Day Camp Days and Mama Worries

Brave, sweet Lucy – Our Lady of the Bright Blue Eyes, Chaos Goblin, Merlin Friend, and My Best Girl – started a week-long summer day camp today.

It is a new era.

Five days, 9:00 to 3:00. The theme for this week’s camp is super heroes and fairy tales, and I think she’ll love it. I’m a mess.

Drop off went okay this morning. Graham and I both went, and I dressed her in her favorite shirt, and packed her a lunchbox with some of her favorite foods, and told her before we left how much fun she would have at “school.” When we got there, she was a little intimidated, and wanted to be carried by her daddy. She was big mad that we couldn’t play on the swings right that moment. But she eventually discovered a table full of counting toys and as she sat down with the other kids and started to play, Graham and I snuck out.

We ran a couple of errands.
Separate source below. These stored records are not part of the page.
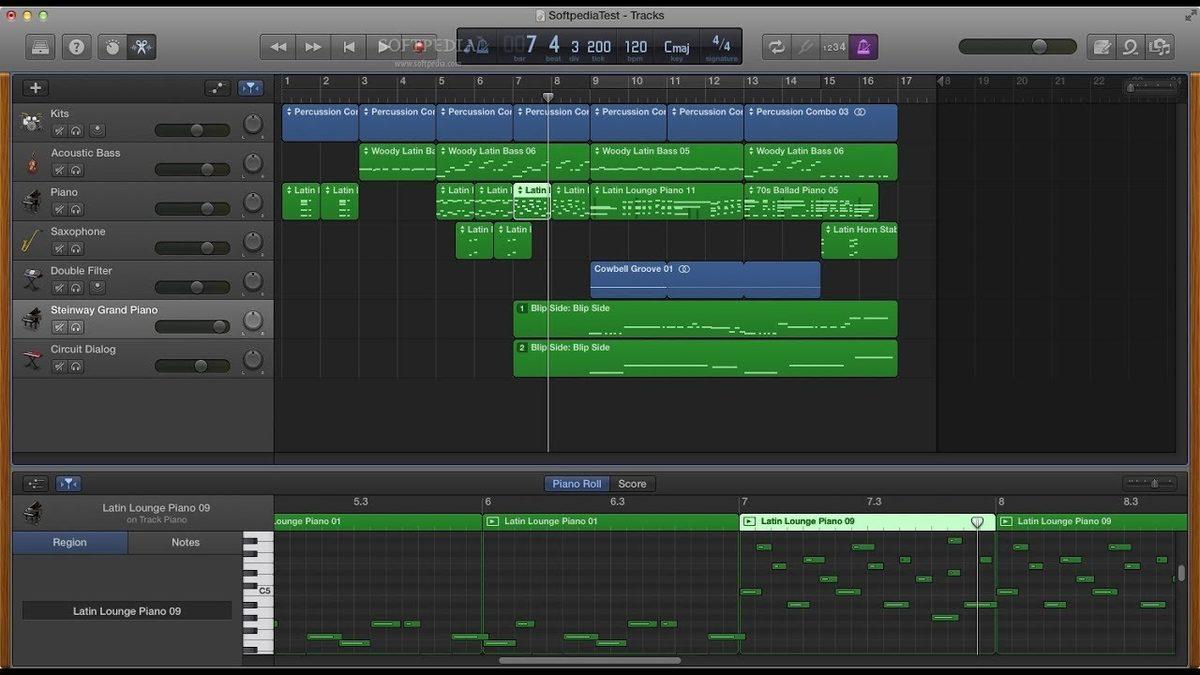The height and width of the screenshot is (675, 1200).
Task: Open the Library with the drawer icon
Action: [x=38, y=46]
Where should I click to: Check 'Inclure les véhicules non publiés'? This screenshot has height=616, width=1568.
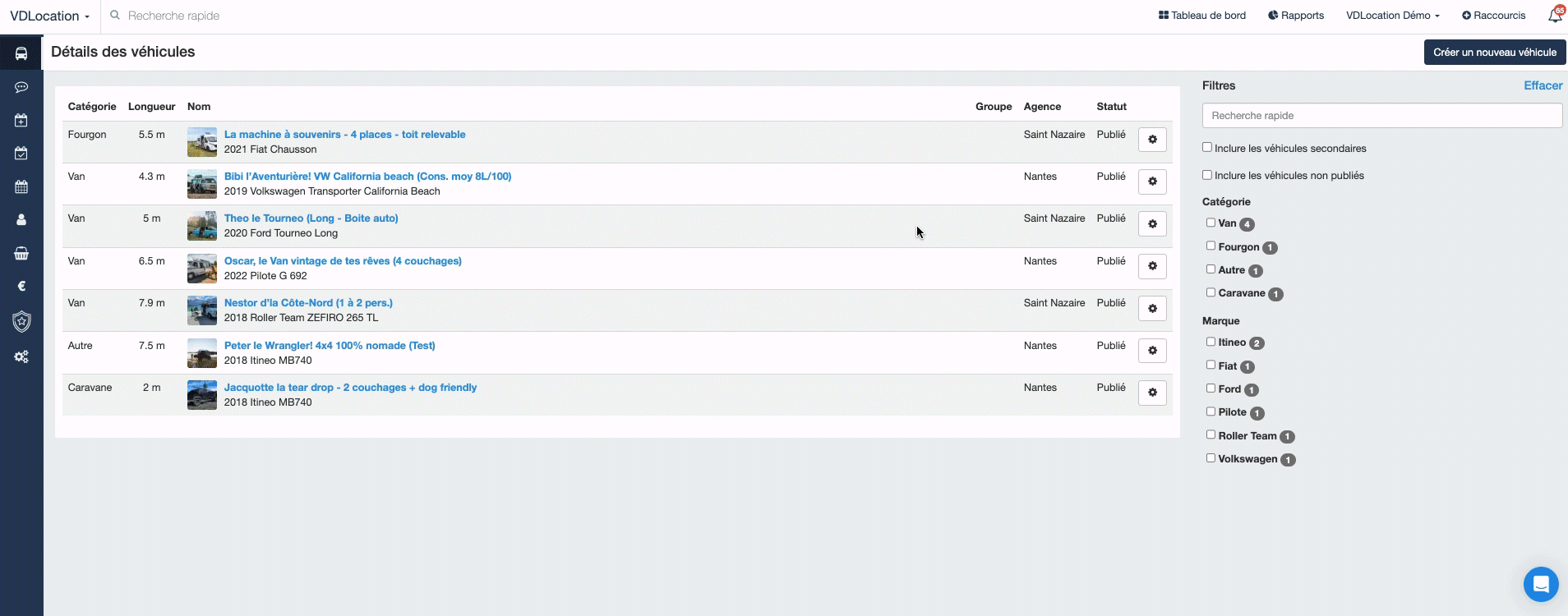pos(1207,175)
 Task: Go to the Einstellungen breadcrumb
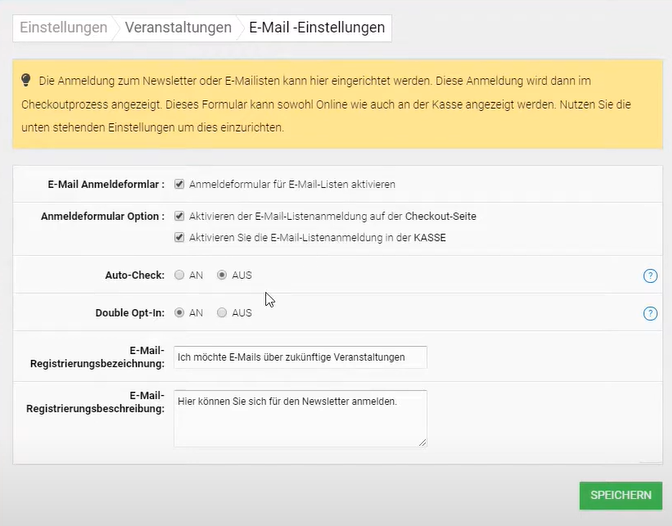point(63,28)
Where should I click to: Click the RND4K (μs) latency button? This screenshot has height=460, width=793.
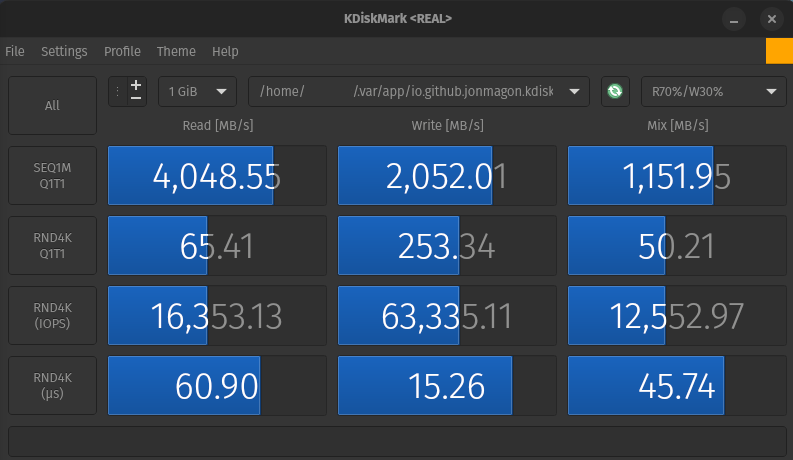click(53, 386)
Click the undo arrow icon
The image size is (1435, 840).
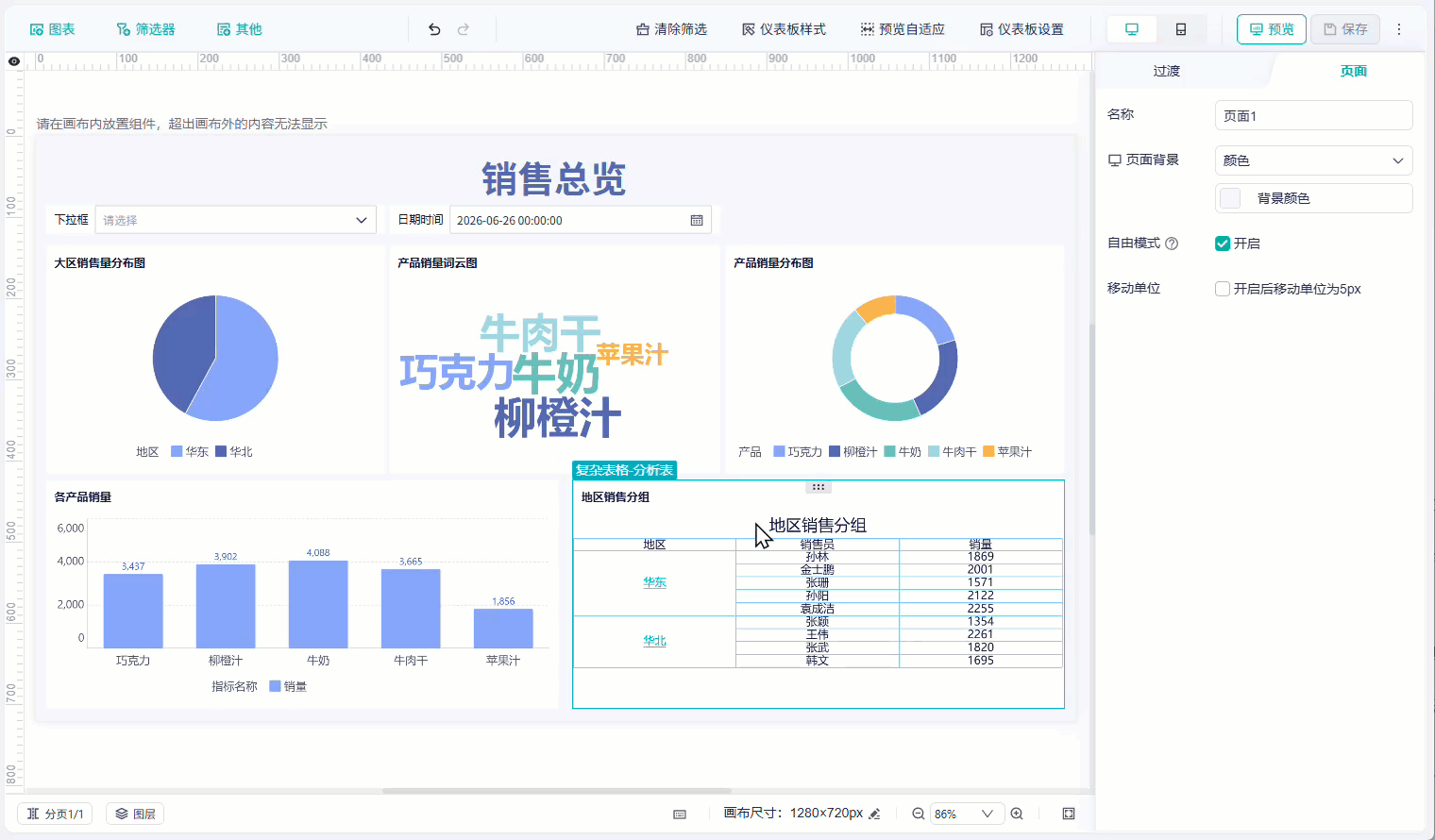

Got home, made coffee.

I’m sitting at my desk, in a quiet room, with Merlin snoozing away beside me. And I’m a mess.

I hope she has so much fun. I hope she makes new friends and loves everything she gets to do, and that she’s excited to go back in a couple of weeks for another adventure. I think she needs this, being an only child. I think it will be good for her.

I’m a mess.

I’d share a picture of me, but…I’m a mess, and no one needs to see that.

If I’m being honest, I’m handling this really well. I haven’t cried (yet) and I’ve made a list of things to do with my free time (I don’t remember how that works, actually, that free time thing) and I’m pushing aside my list of worries (what if she hates it, what if she cries, what if she gets hurt, what if the other kids are mean to her, what if, what if, what if). I know that one of the many hardest things about being a parent is that if you do your job right, your little kid (your baby, the light of your universe, your reason) will learn to live in the world and do things and have a life without your help.

Oh, my heart.

It’s going to be an interesting week. Please send good vibes for Lucy and for me. And check back on Saturday for another Ten Years collab post. It’ll be a good one!

Now, where did I put my coffee cup?

3 thoughts on “Day Camp Days and Mama Worries

  1. honestly, how can this be???? i think of her, almost, still in swaddling wrap. the sunglasses atop her sweet head are a solid reminder to update the image in my head.